>> Begin SUPPLIED DATA

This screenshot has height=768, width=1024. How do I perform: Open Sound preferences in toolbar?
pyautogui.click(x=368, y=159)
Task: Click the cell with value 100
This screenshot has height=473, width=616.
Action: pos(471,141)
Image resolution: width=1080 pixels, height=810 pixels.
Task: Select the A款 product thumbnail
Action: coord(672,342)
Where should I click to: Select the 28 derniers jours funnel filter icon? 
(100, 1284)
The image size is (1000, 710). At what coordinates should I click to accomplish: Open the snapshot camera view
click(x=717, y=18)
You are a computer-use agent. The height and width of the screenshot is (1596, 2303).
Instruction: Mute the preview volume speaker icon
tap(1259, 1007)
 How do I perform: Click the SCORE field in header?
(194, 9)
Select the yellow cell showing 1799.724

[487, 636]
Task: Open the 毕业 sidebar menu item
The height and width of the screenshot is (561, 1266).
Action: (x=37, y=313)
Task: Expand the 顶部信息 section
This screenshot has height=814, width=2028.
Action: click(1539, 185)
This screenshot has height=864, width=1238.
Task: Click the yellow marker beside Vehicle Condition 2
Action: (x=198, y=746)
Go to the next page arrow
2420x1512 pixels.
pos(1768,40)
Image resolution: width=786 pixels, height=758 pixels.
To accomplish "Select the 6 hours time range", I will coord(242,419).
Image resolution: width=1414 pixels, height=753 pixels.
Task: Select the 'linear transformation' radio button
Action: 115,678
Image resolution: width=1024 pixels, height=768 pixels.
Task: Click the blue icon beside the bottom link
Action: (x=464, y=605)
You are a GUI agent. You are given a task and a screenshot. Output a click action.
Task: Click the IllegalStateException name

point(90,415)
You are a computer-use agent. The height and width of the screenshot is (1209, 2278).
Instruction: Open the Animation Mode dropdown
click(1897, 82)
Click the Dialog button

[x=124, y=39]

>> End SUPPLIED DATA

=== WHAT TO WORK ON ===
Rewrite the rows above, putting "Goal" in place of every "Instruction" and leaving everything else unchanged.

=== RESULT ===
This screenshot has height=768, width=1024. How do I perform: Open Sound preferences in toolbar?
pyautogui.click(x=368, y=159)
Task: Click the cell with value 100
This screenshot has height=473, width=616.
Action: pos(471,141)
Image resolution: width=1080 pixels, height=810 pixels.
Task: Select the A款 product thumbnail
Action: coord(672,342)
Where should I click to: Select the 28 derniers jours funnel filter icon? 
(100, 1284)
The image size is (1000, 710). At what coordinates should I click to accomplish: Open the snapshot camera view
click(x=717, y=18)
You are a computer-use agent. The height and width of the screenshot is (1596, 2303).
Goal: Mute the preview volume speaker icon
tap(1259, 1007)
 How do I perform: Click the SCORE field in header?
(194, 9)
Select the yellow cell showing 1799.724

[487, 636]
Task: Open the 毕业 sidebar menu item
The height and width of the screenshot is (561, 1266).
Action: (x=37, y=313)
Task: Expand the 顶部信息 section
This screenshot has height=814, width=2028.
Action: click(1539, 185)
This screenshot has height=864, width=1238.
Task: Click the yellow marker beside Vehicle Condition 2
Action: (x=198, y=746)
Go to the next page arrow
2420x1512 pixels.
pos(1768,40)
Image resolution: width=786 pixels, height=758 pixels.
To accomplish "Select the 6 hours time range", I will coord(242,419).
Image resolution: width=1414 pixels, height=753 pixels.
Task: Select the 'linear transformation' radio button
Action: 115,678
Image resolution: width=1024 pixels, height=768 pixels.
Task: Click the blue icon beside the bottom link
Action: (x=464, y=605)
You are a GUI agent. You are given a task and a screenshot. Output a click action.
Task: Click the IllegalStateException name

point(90,415)
You are a computer-use agent. The height and width of the screenshot is (1209, 2278).
Goal: Open the Animation Mode dropdown
click(1897, 82)
Click the Dialog button

[x=124, y=39]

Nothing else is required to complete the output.